Material provided

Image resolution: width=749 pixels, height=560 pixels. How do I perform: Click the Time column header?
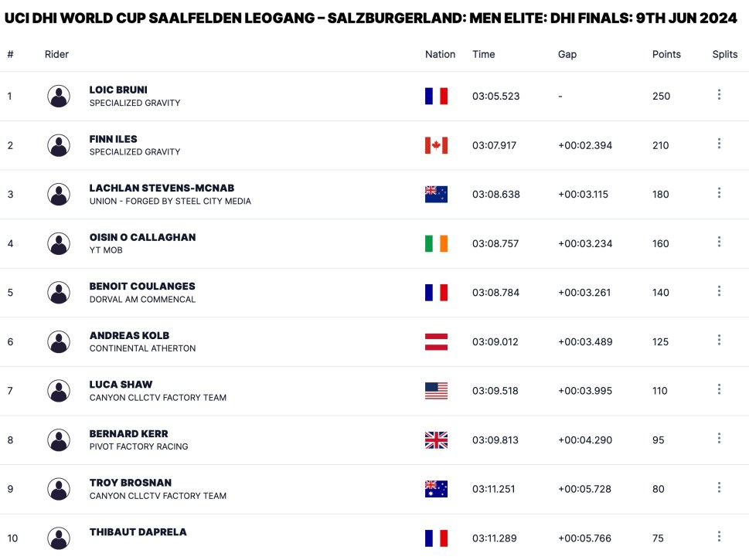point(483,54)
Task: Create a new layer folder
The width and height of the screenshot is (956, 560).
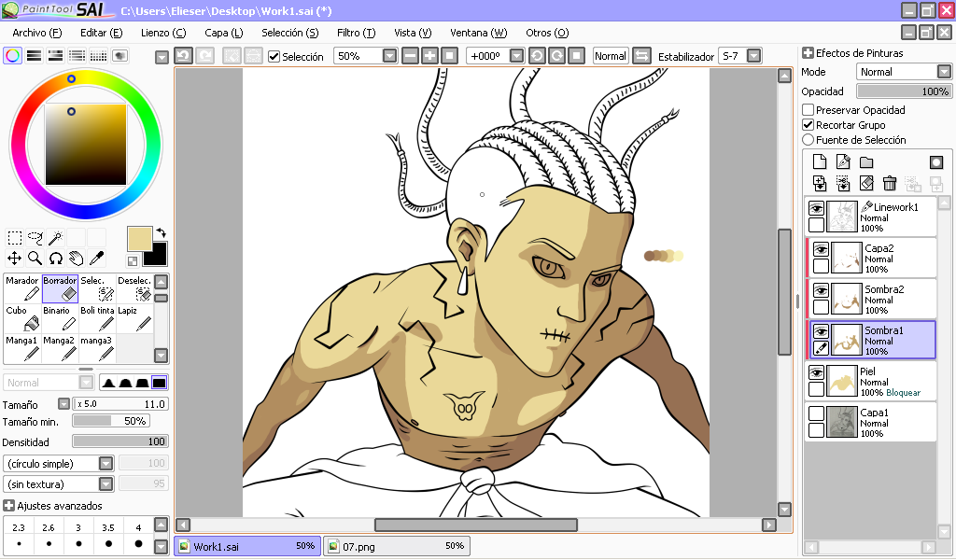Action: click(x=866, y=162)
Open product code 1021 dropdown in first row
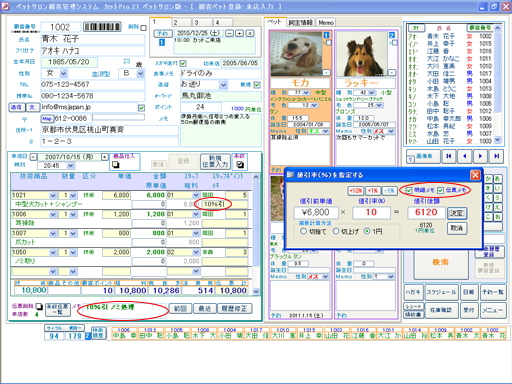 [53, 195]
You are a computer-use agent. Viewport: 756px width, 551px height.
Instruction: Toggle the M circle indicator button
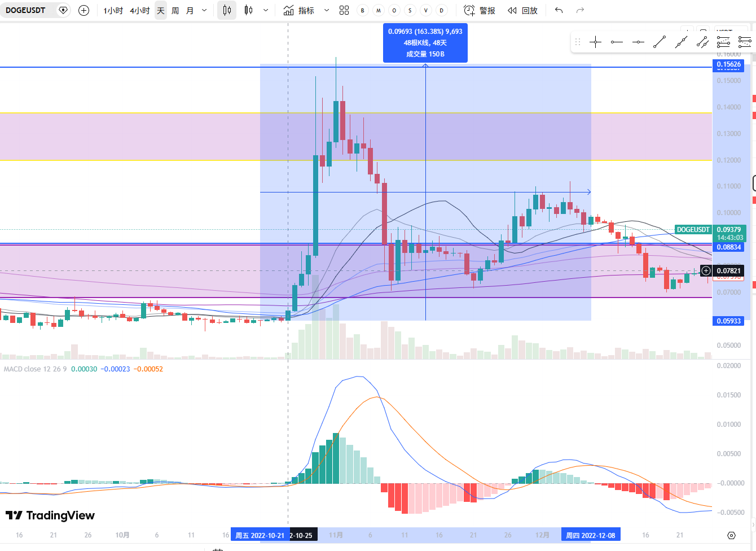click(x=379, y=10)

Work instruction
No picture belongs in the answer; the rest of the records must be repeated exactly.

Answer below
Image resolution: width=749 pixels, height=560 pixels. How do I perform: Click the Time column header?
point(483,54)
Task: Create a new layer folder
The width and height of the screenshot is (956, 560).
Action: click(x=866, y=162)
Open product code 1021 dropdown in first row
 [53, 195]
You are a computer-use agent. Viewport: 756px width, 551px height.
Instruction: Toggle the M circle indicator button
click(x=379, y=10)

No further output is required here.